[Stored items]
----------------------------------------

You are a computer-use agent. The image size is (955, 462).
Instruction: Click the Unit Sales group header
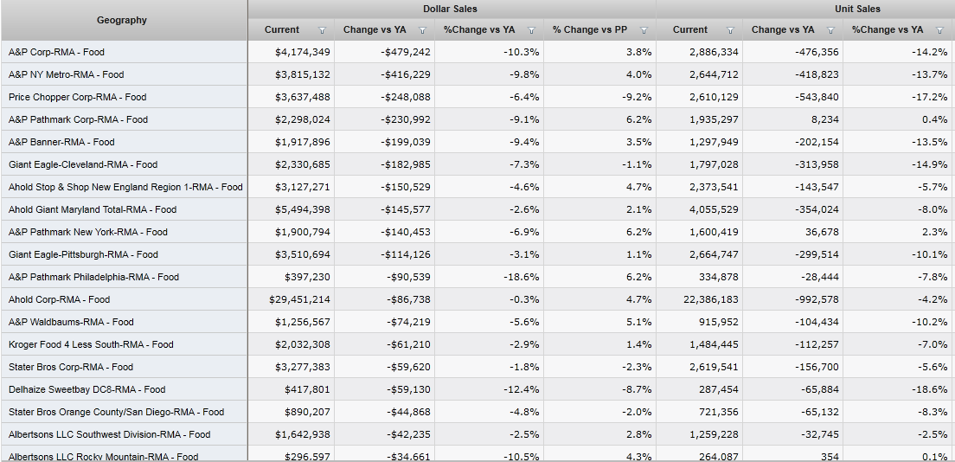coord(857,9)
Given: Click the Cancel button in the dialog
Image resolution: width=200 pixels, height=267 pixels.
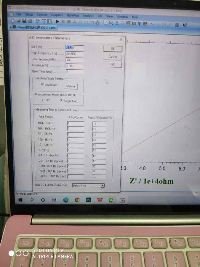Looking at the screenshot, I should pos(113,57).
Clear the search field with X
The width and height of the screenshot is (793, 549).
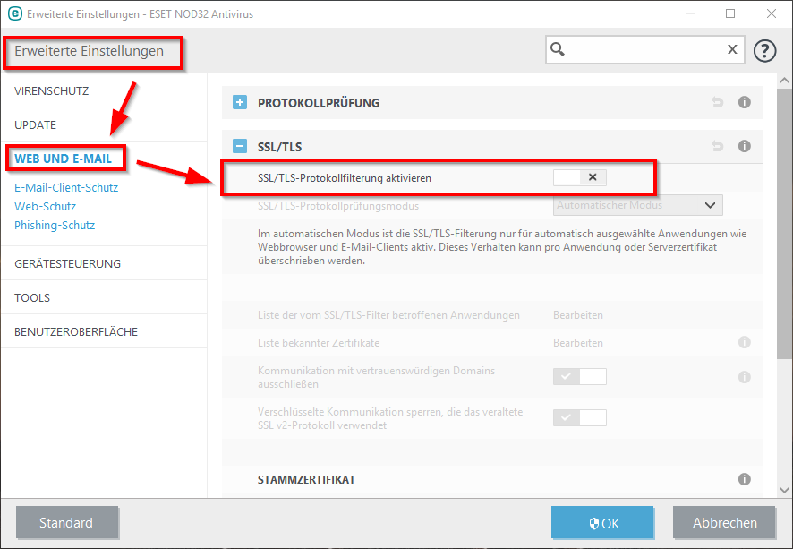[x=732, y=49]
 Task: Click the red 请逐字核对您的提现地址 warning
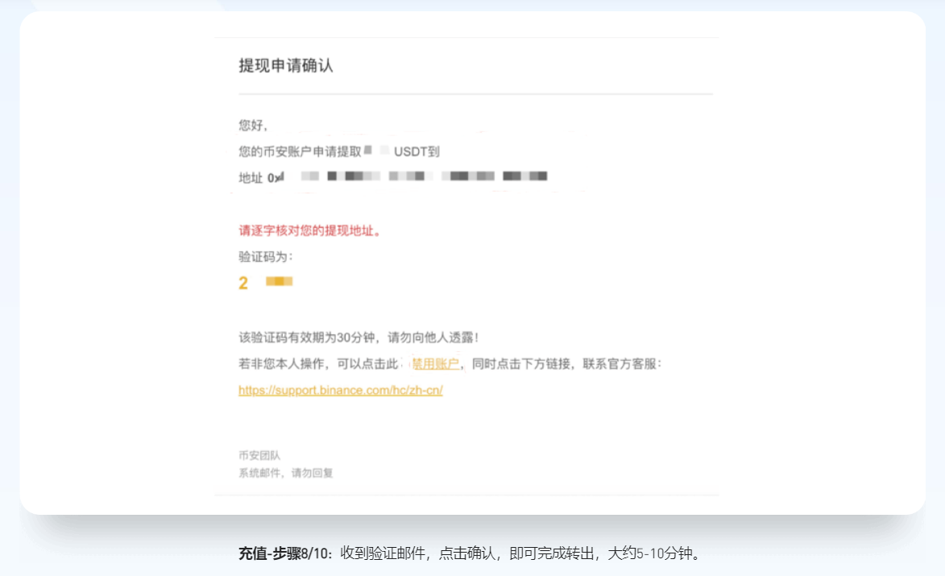point(309,230)
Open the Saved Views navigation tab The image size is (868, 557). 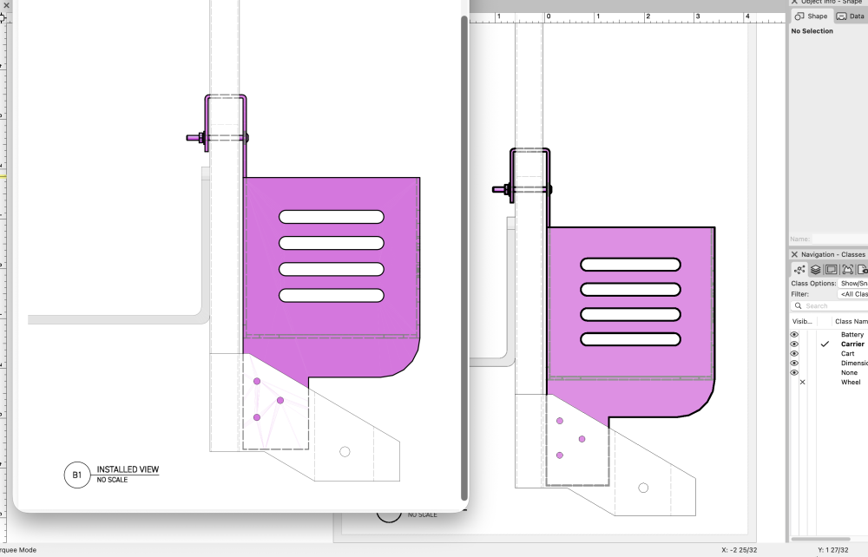tap(863, 270)
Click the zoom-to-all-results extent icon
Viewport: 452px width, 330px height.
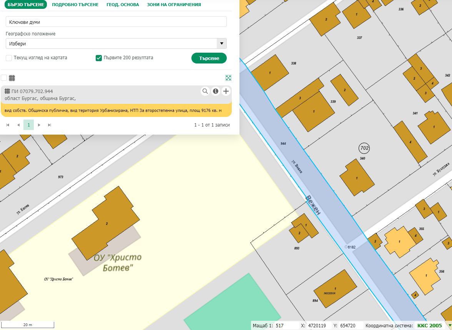pyautogui.click(x=228, y=78)
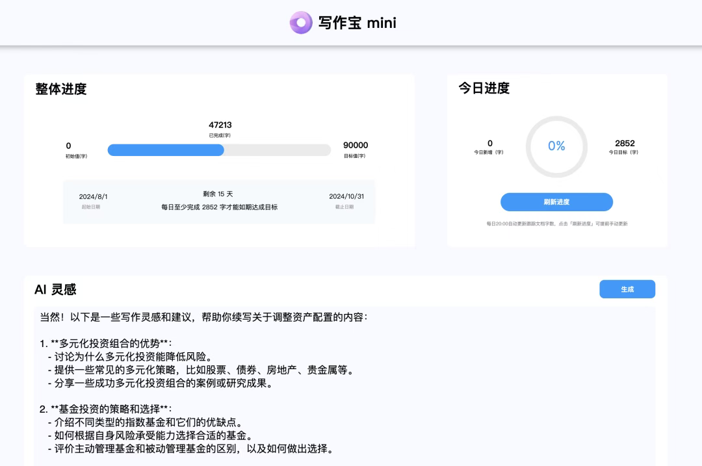The width and height of the screenshot is (702, 466).
Task: Click the 47213 completed word count
Action: [x=220, y=125]
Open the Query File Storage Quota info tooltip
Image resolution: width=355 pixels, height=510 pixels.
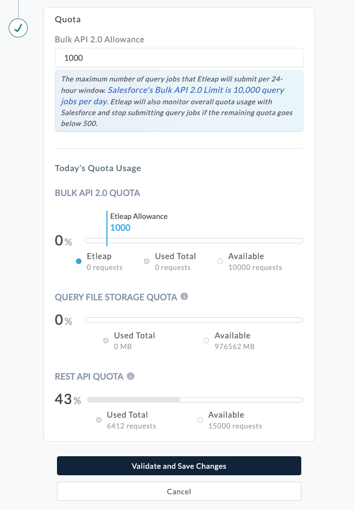[184, 297]
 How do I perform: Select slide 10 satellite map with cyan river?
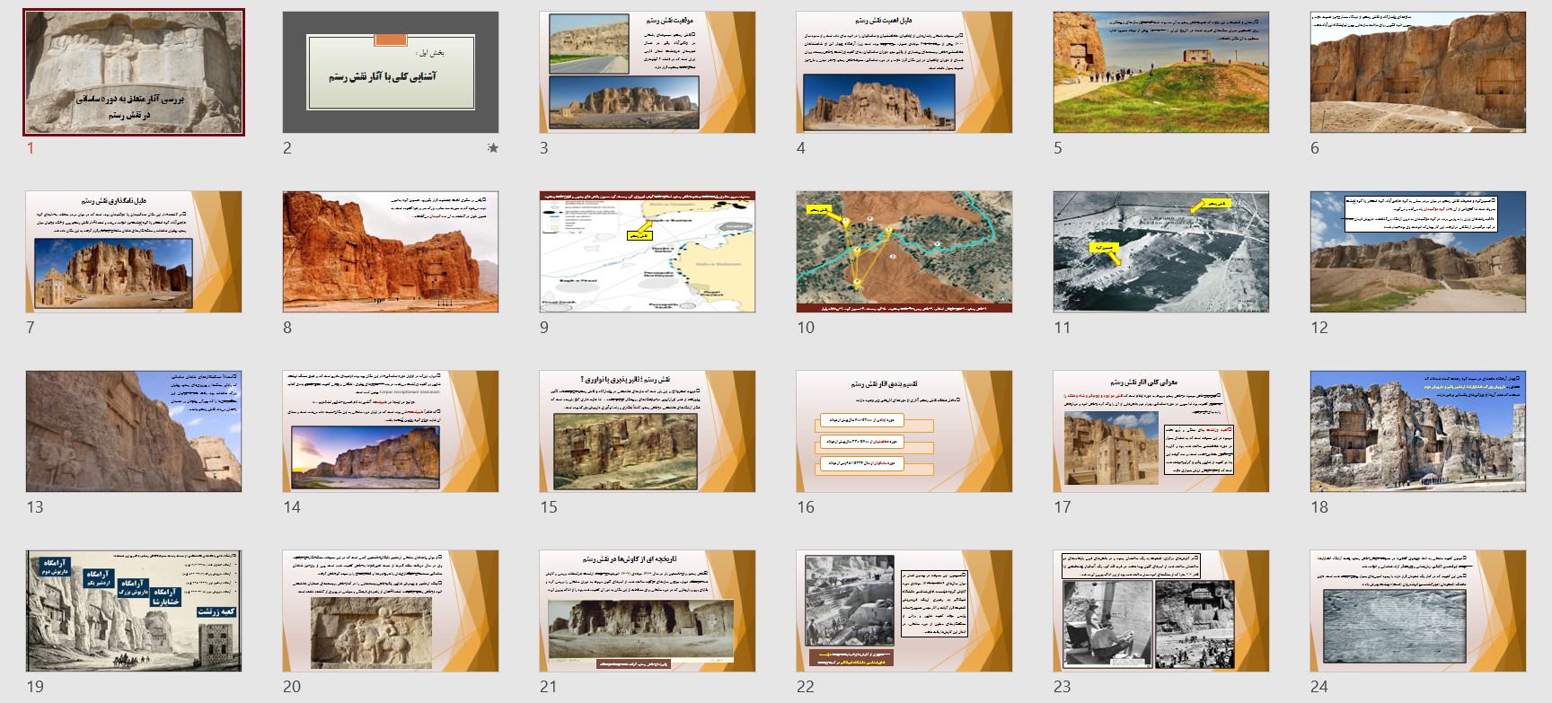point(904,251)
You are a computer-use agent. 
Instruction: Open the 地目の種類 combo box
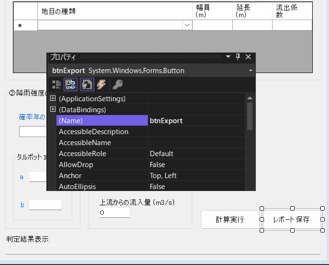(x=186, y=25)
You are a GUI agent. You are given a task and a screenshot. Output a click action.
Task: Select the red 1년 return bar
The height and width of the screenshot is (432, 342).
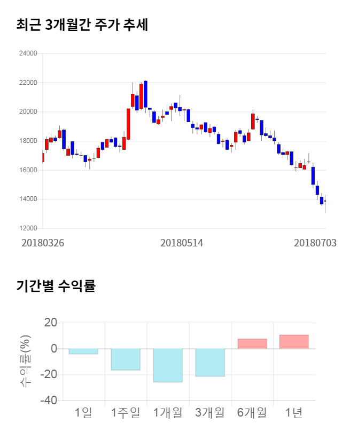tap(294, 342)
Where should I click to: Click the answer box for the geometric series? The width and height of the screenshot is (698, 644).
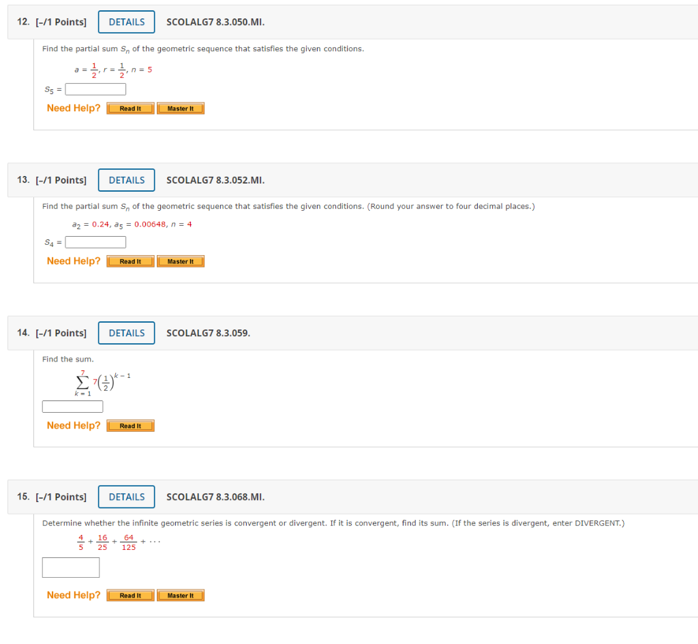(x=70, y=567)
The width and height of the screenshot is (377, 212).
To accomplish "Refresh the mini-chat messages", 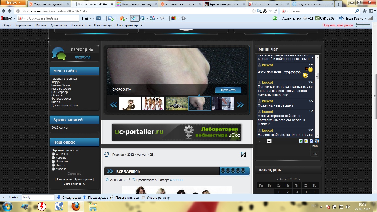I will pos(301,141).
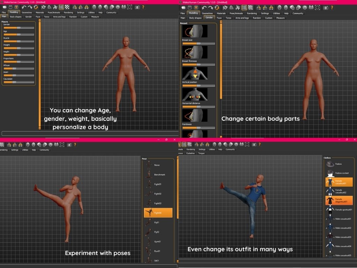Open the Tongue tab

coord(201,153)
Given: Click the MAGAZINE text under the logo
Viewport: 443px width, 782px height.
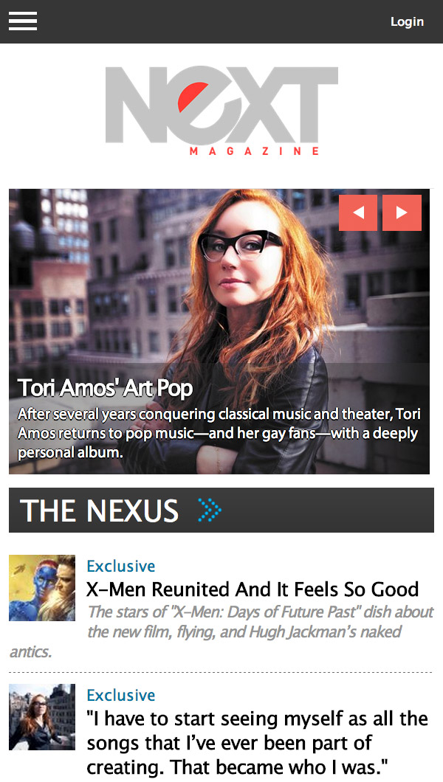Looking at the screenshot, I should point(254,151).
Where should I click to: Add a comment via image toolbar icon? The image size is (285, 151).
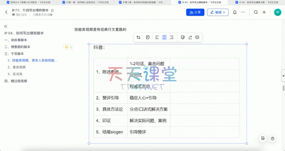[x=197, y=38]
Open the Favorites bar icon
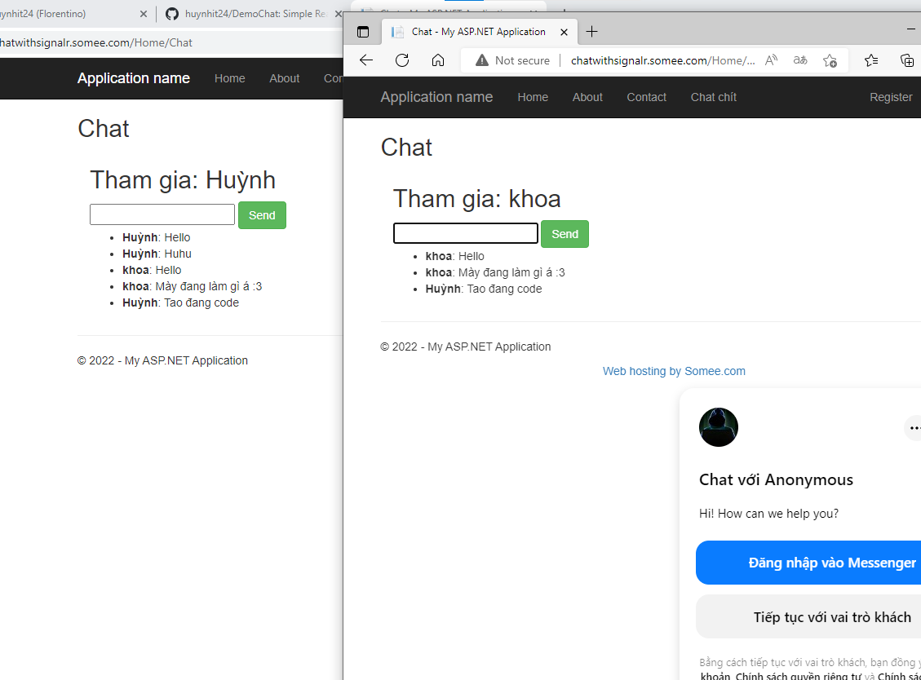Viewport: 921px width, 680px height. [x=871, y=60]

----------------------------------------

**What is being asked**
In the records above, find each line that holds the word "agent"; copy all such lines.

**Your response**
You are a computer-use agent. The image size is (955, 462).
You are a computer-use agent. 
You are a GUI agent. You are given a task and a screenshot. Output a click action.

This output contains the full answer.